Em fins da década de cinquenta p´ra começo da de sessenta, a Utilar disputava o mercado de fogões, geladeiras, rádios, radiolas e que tais, com a Casa Régio, do empresário Reginaldo Teófilo, a Casa das Máquinas, de Luiz Cavalcanti – que ficavam na Cidade Alta- e mais J. Resende, O Bazar Doméstico, dos irmãos Araújo Freire e Habib Chalita, com lojas aqui na Velha Ribeira. Mas os pioneiros nesse ramo foram a SEPAN, de João Ferreira de Souza e Felizardo Moura, com as geladeiras Norge, Severino Alves Bila e Anísio Leite, com as Frigidaire e Sérgio Severo, com os rádios e radiolas Phillips.

Com pouco tempo de casa, fui transferido para trabalhos no escritório, sendo que um deles era fazer pagamentos em Bancos, serviço que executava a pé, porquanto todos os bancos então operantes aqui na Capital, tinham agências no velho bairro. Na nova atividade, passei a ter contato direto com seu Xavier de Miranda, principal diretor da empresa, Aderbal Soares Costa – diretor comercial – Simeão de Oliveira, chefe da contabilidade e Emil Tillinger, contador geral, de origem europeia, não sei se alemão ou austríaco, homem muito gordo, com imensa barriga, devidamente cevada com vários pães franceses quentinhos, recém saídos do forno da padaria onde mandava compra-los sempre no fim das tardes, comia a metade do pacote na loja mesmo e, provavelmente, o resto em casa durante o jantar. Seu Jessé, presidente da empresa, então já um político de expressão nacional – era presidente da Confederação Nacional do Comércio – dividia seu tempo entre Brasília e o Rio de Janeiro, mas quando vinha a Natal, ocupava um escritório nas dependências da matriz da Utilar, acho que uma das poucas salas de um empresário aqui nesta Velha Ribeira, onde tinha um aparelho de ar condicionado.

Ao contrário da sisudez e austeridade de seu Xavier e a constante vigilância de Aderbal, sempre cobrando produtividade dos empregados, seu Jessé era liberal. Tratava a todos com delicadeza e às vezes chamava um empregado de “colega”. De seu escritório com ar condicionado, comandava também o Banco Auxiliar, de sua propriedade e gerido por seu Guerra – a quem chamava de “Guerrinha” – e reza a lenda que quando procurado por um político ou cabo eleitoral querendo empréstimo no banco, mandava bilhetes para “Guerrinha”, nos quais colocava um código autorizando ou desautorizando o que estava escrito…Nos fins de tarde, saía do escritório e dizia a seu Xavier, de quem era genro: “vou ao Grande Hotel tomar um uísque Drury’s, com Humberto Pignataro”.

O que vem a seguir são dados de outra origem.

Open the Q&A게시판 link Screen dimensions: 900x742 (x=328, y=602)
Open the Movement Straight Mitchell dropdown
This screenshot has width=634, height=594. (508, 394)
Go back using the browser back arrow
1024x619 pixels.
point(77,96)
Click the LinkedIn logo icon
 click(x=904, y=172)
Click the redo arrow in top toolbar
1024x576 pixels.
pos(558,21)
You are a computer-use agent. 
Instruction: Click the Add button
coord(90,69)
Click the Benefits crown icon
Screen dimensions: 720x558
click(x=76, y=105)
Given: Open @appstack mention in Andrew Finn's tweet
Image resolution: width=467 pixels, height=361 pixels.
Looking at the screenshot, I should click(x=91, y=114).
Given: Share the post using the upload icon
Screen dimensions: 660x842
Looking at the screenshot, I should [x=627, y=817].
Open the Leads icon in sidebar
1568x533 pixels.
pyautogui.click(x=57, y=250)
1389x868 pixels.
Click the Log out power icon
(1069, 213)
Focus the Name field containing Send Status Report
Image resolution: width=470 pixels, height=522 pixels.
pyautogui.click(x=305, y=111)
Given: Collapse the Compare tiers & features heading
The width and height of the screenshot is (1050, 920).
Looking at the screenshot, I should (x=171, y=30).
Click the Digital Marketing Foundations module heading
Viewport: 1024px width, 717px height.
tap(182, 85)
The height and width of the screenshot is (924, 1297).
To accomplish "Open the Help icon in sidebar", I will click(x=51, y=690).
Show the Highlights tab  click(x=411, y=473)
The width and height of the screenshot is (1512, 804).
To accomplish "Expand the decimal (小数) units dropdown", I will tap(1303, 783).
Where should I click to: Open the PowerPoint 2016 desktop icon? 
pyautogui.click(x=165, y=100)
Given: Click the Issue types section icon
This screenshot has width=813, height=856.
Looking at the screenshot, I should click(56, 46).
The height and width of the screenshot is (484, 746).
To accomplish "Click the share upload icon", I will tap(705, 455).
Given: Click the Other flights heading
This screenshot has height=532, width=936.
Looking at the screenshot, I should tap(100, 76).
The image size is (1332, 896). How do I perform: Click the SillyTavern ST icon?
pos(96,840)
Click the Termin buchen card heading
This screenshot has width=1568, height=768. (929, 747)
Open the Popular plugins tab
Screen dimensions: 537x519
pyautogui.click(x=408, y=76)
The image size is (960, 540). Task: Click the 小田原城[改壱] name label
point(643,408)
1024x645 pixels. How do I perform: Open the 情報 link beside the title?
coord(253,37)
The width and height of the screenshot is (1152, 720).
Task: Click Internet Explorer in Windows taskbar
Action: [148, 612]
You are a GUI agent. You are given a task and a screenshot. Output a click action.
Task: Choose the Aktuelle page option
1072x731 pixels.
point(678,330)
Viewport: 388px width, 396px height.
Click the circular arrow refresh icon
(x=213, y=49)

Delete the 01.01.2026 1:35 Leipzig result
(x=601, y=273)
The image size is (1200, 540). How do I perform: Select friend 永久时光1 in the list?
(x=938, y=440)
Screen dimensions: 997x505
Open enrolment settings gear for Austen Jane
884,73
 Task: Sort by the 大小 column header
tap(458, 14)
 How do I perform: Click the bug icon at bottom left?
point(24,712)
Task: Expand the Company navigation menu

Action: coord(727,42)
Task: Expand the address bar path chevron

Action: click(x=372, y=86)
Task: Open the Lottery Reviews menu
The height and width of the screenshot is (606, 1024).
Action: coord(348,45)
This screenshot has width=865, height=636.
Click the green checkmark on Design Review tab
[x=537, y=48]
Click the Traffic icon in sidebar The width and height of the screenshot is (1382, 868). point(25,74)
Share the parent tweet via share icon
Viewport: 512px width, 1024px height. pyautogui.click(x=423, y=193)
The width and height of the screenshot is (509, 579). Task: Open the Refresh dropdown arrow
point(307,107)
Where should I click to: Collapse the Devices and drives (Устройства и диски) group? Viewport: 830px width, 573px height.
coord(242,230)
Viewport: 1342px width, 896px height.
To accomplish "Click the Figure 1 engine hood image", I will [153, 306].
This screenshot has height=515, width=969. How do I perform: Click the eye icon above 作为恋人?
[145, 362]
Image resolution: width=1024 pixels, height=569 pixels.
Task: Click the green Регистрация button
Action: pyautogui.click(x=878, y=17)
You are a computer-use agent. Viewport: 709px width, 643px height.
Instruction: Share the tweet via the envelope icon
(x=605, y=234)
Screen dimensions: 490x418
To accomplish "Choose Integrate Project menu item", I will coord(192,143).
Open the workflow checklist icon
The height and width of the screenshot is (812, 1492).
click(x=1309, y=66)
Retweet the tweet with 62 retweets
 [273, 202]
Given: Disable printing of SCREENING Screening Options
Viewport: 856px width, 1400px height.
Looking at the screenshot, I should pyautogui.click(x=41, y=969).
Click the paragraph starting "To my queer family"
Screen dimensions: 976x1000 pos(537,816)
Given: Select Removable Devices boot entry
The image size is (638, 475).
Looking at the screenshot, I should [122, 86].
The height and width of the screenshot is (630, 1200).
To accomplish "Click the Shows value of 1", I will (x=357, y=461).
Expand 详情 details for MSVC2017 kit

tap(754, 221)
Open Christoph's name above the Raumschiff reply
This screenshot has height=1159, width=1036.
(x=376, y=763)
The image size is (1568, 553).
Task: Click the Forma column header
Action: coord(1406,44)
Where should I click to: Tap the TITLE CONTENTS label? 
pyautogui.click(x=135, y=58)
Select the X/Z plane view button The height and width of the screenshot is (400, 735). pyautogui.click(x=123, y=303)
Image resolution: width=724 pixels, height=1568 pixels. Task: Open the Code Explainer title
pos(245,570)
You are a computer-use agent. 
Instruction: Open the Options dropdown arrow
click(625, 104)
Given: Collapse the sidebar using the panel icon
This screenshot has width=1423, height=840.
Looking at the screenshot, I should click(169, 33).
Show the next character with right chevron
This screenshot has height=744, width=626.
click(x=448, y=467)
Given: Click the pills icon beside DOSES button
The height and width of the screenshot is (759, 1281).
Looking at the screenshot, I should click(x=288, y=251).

Quando comecei a fazer os pagamentos em bancos, no primeiro dia, sobrou dinheiro do pacote que levei. No segundo dia, a mesma coisa. No terceiro, quando voltei p´ra prestar contas com seu Emil, ao devolver a sobra, perguntei a ele se tava me testando. Deu um grunhido com seu vozeirão grave, que talvez significasse um meio sorriso e dali p’ra frente o dinheiro passou a não ter mais sobras…

No início de 1962, levei uma “cantada” do doutor José Maciel para ir trabalhar com ele na Musa, empresa de representações de sua propriedade. Mas, enquanto tava “mastigando” a proposta, Gélson Gurgel, que havia trabalhado comigo na Jessé Freire e tava no Banco Nacional do Norte, indicou meu nome ao gerente Cleunício Holanda e não contei conversa. Fui p´ra lá.